We follow Paha through his life. The destruction of his lodge of families. Capture by the 7th Cavalry. Life on his own. Taken in by a tent housed Catholic School. Work as a cowboy - he's not good at it. Work as Indian with Buffalo Bill Cody's traveling show. Meeting his half-Lakota wife. Caring for his son after wife's death in childbirth.

The meat of the story is what will Paha Sapa do to protect the sacred Black Hills of South Dakota? He has been working for sculptor Gutzon Borglum's Mt. Rushmore project for several years as a demolition man, cutting into the granite of a sacred mountain to build Mt. Rushmore. Paha Sapa has always been a thinker. He's a brave man but not a warrior. His vision during his isolated manhood ceremony as a ten-year-old showed the white people's destruction of the Black Hills. He wonders how he can stop an unstoppable force.

Lots of things happen. Simmons gives a tour of 1880s Indian life and the wars across Wyoming, Montana, Nebraska and the rest. A visit to the Chicago Exposition of 1893. Mining and blasting the granite cliffs of Rushmore. Paha's sadness at his failures in life.  Paha's sadness at his wife's death. Paha's sadness at his beloved son's death. Paha spending a good portion of life alone.

1. Simmons gives both sides of the Indian Wars by using Custer's monologues inside Paha's head and Custer and Paha's discussion over time (after Paha learns English). Custer can see through Paha's eyes but will spend years in silence after arguments with Paha.
2. Competing tribes competing by killing each other.
3. I had to look up the song Garry Owen after a few references. You'll recognize the tune if not the name.

Heard: "Watchman" by Ian Rankin

Heard: Watchman by Ian Rankin, 1988 (2007 audio). Overdrive download.

Narrated by the great John Lee. I've not read or heard many Rankin novels. I likely chose this one after searching for Lee narrations.

Miles Flint is a low level spy for Britain's domestic spy agency, MI5. Miles is a "watchman", a surveillance specialist. He enjoys his job and considers himself an expert. He has no interest in moving to another department or taking promotion.

Miles is married with a college student son.  His job requires secrecy and his specialty prizes invisibility. He's taken those behaviors into his personal life and his quiet behavior has been driving his wife away. Miles has started to avoid going home at night. "I have paperwork to do. I should assist this surveillance team. I need to spend time on this report." Miles loves beetles. Miles wonders what kind of beetle each colleagues and friend would be.

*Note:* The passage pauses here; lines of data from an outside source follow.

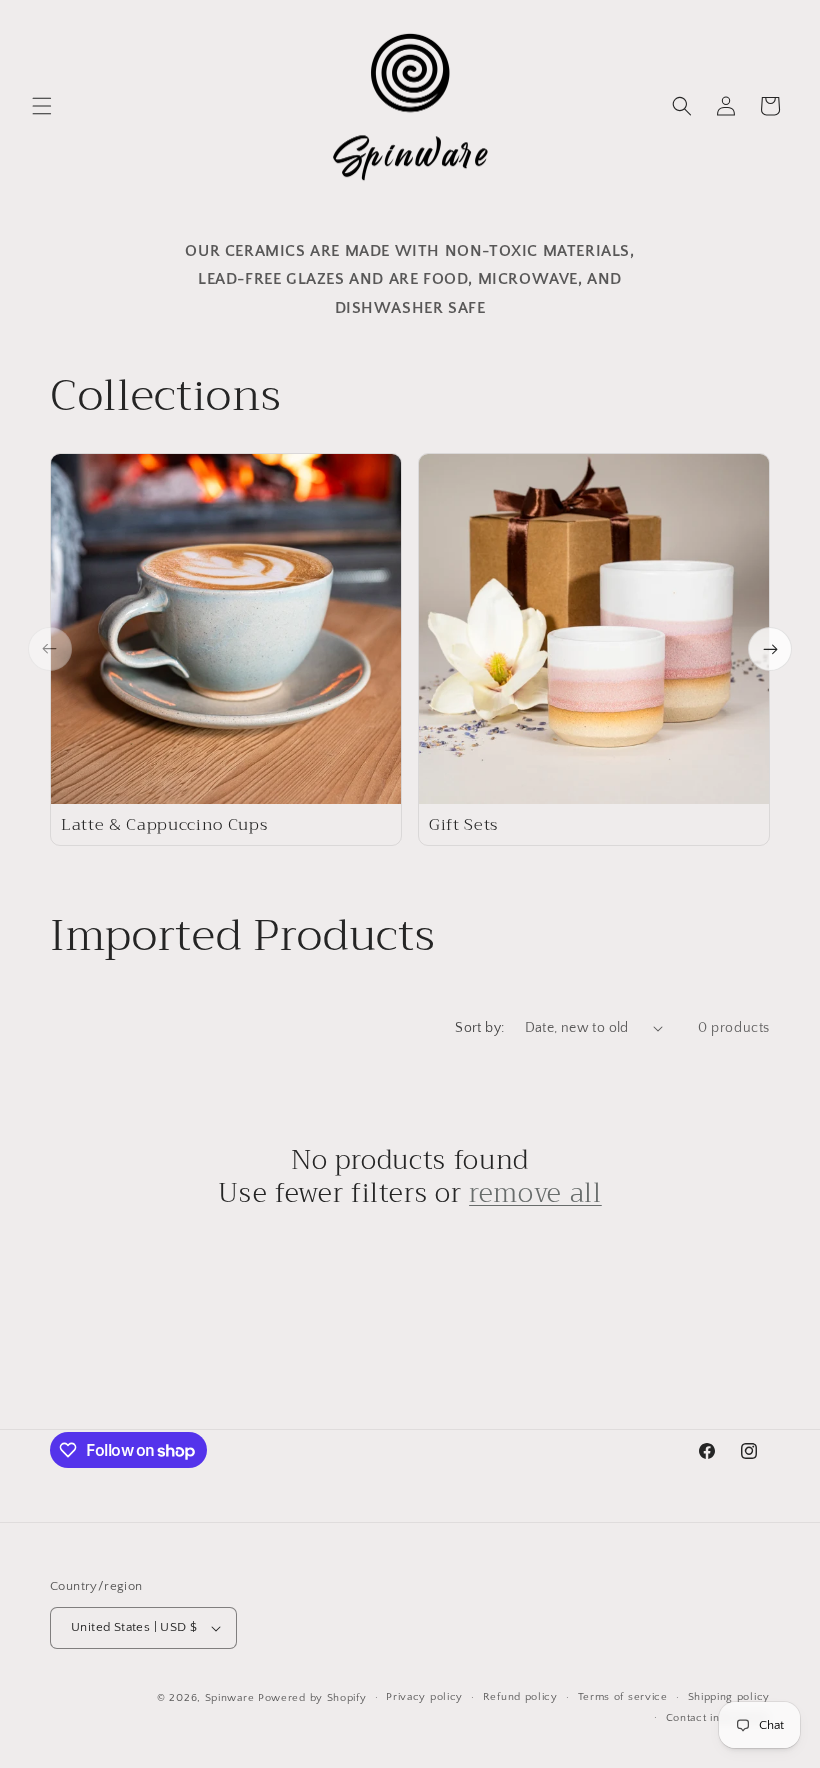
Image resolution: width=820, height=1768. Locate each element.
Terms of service (623, 1697)
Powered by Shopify (312, 1698)
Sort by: (479, 1028)
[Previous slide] (50, 649)
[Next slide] (770, 649)
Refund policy (520, 1697)
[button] (42, 106)
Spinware (230, 1698)
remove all (535, 1194)
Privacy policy (424, 1697)
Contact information (718, 1718)
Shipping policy (729, 1697)
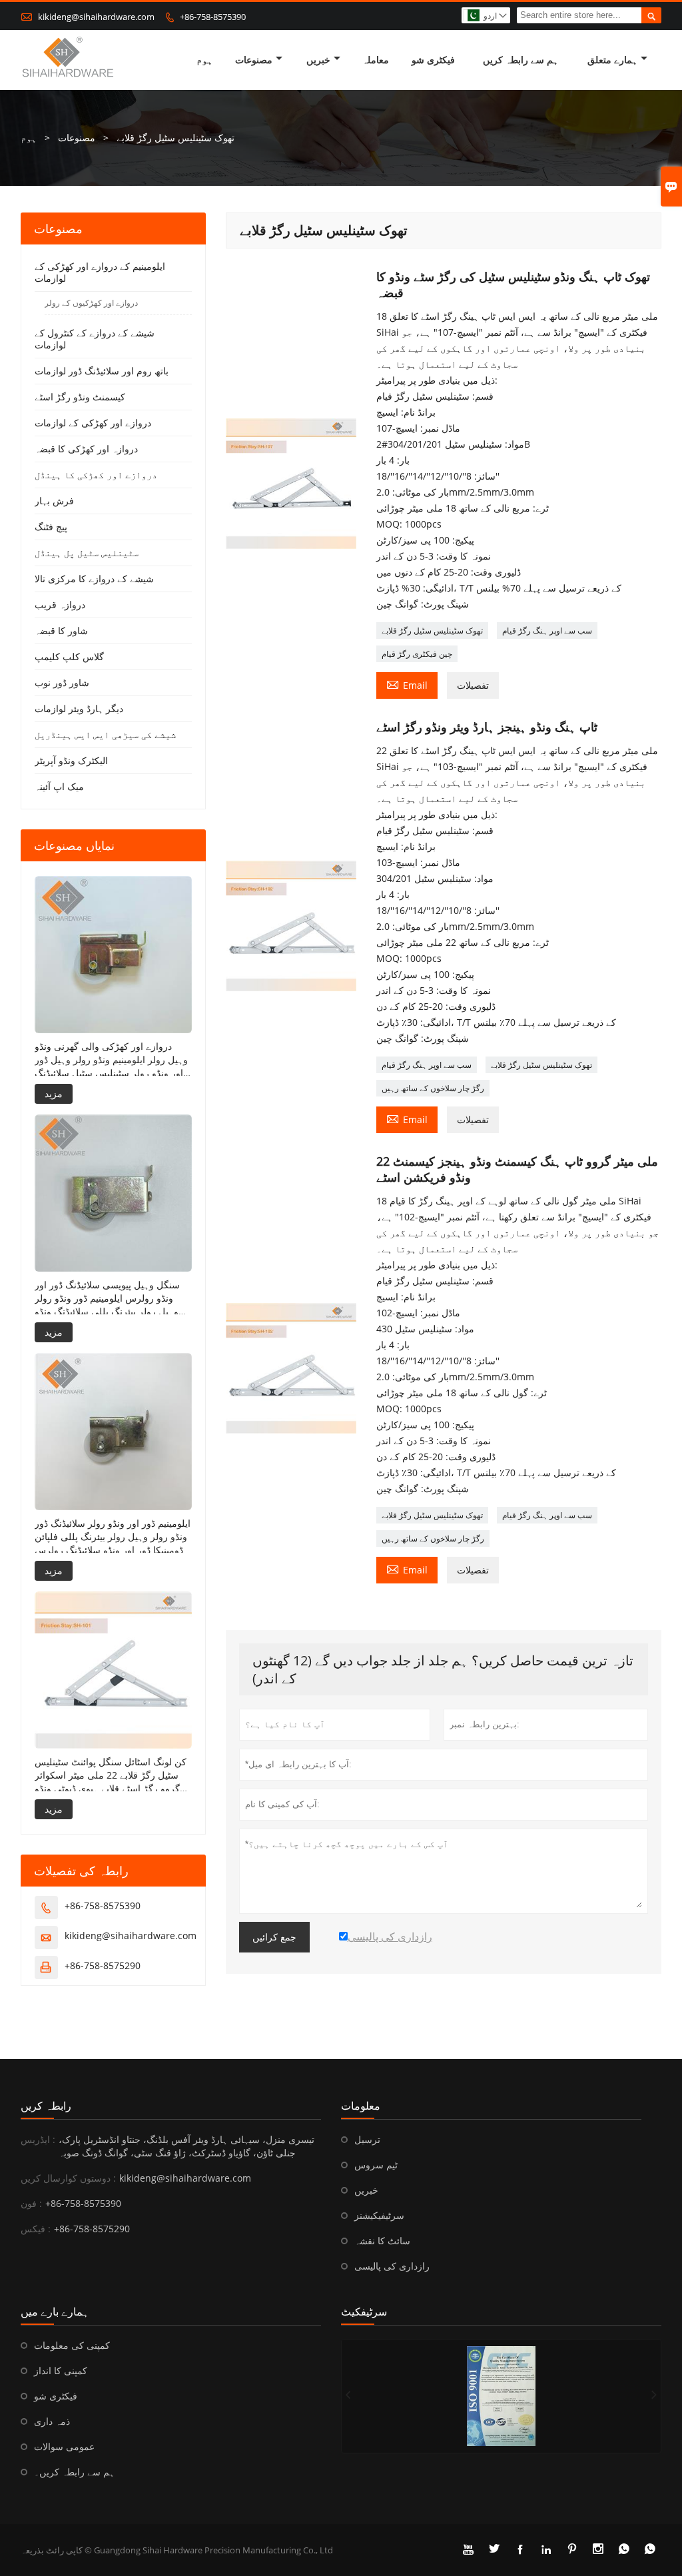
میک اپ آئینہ (59, 786)
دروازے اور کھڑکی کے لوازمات (93, 422)
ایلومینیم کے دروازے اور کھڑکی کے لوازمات (100, 272)
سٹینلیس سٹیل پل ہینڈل (87, 552)
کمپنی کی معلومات (72, 2345)
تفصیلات (473, 685)
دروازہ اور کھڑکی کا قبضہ (86, 448)
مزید (54, 1093)
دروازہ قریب (60, 604)
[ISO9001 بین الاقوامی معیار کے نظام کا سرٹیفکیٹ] (501, 2396)
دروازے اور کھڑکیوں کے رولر (91, 302)
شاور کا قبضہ (61, 630)
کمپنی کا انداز (60, 2370)
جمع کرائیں (274, 1937)
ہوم (204, 59)
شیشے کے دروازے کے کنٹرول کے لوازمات (95, 338)
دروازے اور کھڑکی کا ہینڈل (96, 474)
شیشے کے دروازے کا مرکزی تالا (94, 578)
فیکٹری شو (433, 59)
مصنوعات (253, 59)
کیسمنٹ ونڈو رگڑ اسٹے (80, 396)
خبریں (318, 59)
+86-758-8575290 (103, 1965)
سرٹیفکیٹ (364, 2311)
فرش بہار (54, 500)
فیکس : (36, 2228)
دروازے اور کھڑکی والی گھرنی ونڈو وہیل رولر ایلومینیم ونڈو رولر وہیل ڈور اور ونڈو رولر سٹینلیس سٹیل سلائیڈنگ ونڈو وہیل (111, 1060)
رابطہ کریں (46, 2105)
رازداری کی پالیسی (392, 2266)
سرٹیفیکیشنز (379, 2215)
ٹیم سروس (376, 2164)
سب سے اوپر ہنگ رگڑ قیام (547, 630)
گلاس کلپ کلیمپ (69, 656)
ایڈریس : (38, 2139)
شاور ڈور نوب (62, 682)
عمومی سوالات (64, 2446)
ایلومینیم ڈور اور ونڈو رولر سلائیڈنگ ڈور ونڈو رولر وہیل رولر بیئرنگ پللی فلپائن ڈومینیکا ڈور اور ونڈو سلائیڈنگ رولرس (112, 1536)
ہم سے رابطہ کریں (520, 59)
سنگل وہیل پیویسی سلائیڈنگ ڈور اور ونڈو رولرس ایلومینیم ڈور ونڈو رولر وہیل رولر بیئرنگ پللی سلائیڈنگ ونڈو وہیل (107, 1298)
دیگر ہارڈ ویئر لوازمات (79, 708)
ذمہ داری (52, 2421)
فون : (31, 2203)
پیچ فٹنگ (51, 526)
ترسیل (367, 2139)
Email (407, 684)
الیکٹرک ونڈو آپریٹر (71, 760)
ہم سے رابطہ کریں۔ (74, 2471)
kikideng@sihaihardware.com (96, 17)
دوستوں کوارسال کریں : (68, 2178)
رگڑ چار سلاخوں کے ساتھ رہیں (433, 1088)
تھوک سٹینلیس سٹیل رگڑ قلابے (432, 630)
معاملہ (375, 59)
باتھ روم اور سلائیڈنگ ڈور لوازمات (102, 370)
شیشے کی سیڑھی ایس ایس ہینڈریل (105, 734)
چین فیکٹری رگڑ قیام (417, 653)
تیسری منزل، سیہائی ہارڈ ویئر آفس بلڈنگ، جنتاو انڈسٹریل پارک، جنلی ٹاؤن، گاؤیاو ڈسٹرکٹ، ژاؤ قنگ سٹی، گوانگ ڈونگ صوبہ (186, 2146)
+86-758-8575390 (213, 17)
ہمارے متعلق (612, 59)
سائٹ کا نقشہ (382, 2240)
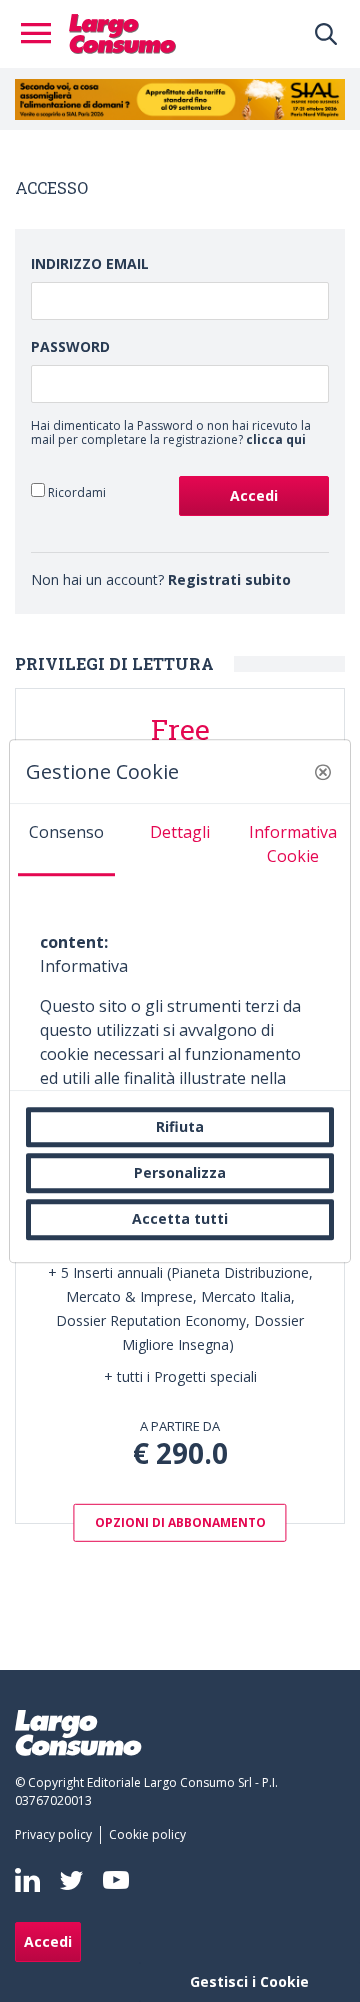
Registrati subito (229, 579)
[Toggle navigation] (42, 34)
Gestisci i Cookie (249, 1981)
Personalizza (180, 1172)
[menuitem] (57, 1835)
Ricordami (75, 492)
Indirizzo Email (90, 263)
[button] (323, 772)
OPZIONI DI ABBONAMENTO (180, 1522)
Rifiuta (180, 1126)
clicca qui (276, 439)
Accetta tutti (180, 1219)
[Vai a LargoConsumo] (122, 32)
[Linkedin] (27, 1880)
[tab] (66, 840)
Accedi (48, 1941)
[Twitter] (71, 1879)
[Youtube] (116, 1880)
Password (70, 346)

One night Miles helps out a team tracking a suspected Arab assassin. Miles takes the point and follows the Arab into a hotel bar. Miles sits near the Arab as the Arab and another man discuss business issues. Miles is very relaxed, the neighboring conversation sounds innocent, this operation is a bust. A prostitute then sits at Miles's table and chats him up.  Miles banters with her. The Arab goes to the toilet. A second man leaves the toilet wearing the Arab's clothes. Shit.  A couple hours later an Israeli arms dealer is murdered.

Shit hits the fan for Miles and MI5. The men in the surveillance unit are under scrutiny and staked out in the sun by their commander. But, Miles recalls the Arab looking back at Miles as the Arab left for the toilet. Miles recalls a sly smile as the prostitute spoke to Miles. Someone tipped off the assassin.

Meanwhile, Miles wife has been having a (so far) chaste affair with Miles's long-term colleague, I-Forget-His-Name.  Miles finds out. Miles moves out. Miles is not an investigator. Miles starts wondering if a mole in MI5 tipped the Arab. Why were some people on his team kept and others canned? What's going on? Miles thinks of beetles. Miles approaches the home of a suspected Provisional IRA unit and is caught as a suspected prowler.

Miles is sent to Northern Ireland with a "Take this job or you're cashiered after your two fuck-ups." Miles joins some secret Army or RUC killers. Miles and killers raid a Provisional-owned business. Killers are there to kill Irish. Killers are also there to kill Miles. Miles escapes with a IRA man. Miles and IRA Man make fragile truce. IRA Man connected to the English mess. Miles starts putting things together with the help of IRA Man and interrogation of I-Forget-His-Name.

1. Spy novel. I liked it. Hard to not like anything narrated by John Lee.
2. Brief introduction by Rankin on this reprint. This was his second novel and he thought he really jumped around and went back and forth with different scenes.
3. Boredom of surveillance. Miles makes a drastic change from passive watcher to active vengeance.
4. Miles finds out he is not as good a surveillance man as he thought.